Парень изо всех сил хмурил брови, стараясь казаться серьезнее и старше, чем он есть, но больше девятнадцати лет, по расчетам Виктора, никак не выходило. Сопляк. Впрочем, выбора не было. Все хотели быть сталкерами, но здоровых и подходящих по всем параметрам молодых людей в метро оставалось все меньше и меньше. ОЗК болтались на новичках, как тряпки на бельевой веревке, за стеклышками противогаза — детское любопытство. Сталкеры, блин горелый…
— Имя у тебя есть, недоросль?
— Михаил Васильевич.
— Васильевичем будешь, когда прыщи с лица сойдут. А пока — Мишка.
На вопрос Мишки, как там наверху, ответил одним словом: жутко.

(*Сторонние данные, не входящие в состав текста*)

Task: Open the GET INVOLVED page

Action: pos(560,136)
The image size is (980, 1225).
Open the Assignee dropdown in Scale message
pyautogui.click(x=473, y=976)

Виктор никого не оставил ТАМ, на поверхности, только и помянул товарищей по работе, которые погибли при исполнении. То, что в метро оказался именно он, было случайностью. Его одиночество, которое раньше казалось недостатком, обернулось теперь чувством покоя: все, что у него было, — это он сам. Боялся, что, обретя что-то, тут же потеряет. В мирной жизни Виктор был обычным городским спасателем, и ничего сложнее, чем вытащить детскую конечность из батареи или пьяного бомжа из канализационного люка, ему обычно делать не приходилось. На разбор завалов после обрушения зданий он не выезжал, на пожарах и наводнениях не работал. Поэтому сон ему самому казался загадкой: с чего бы?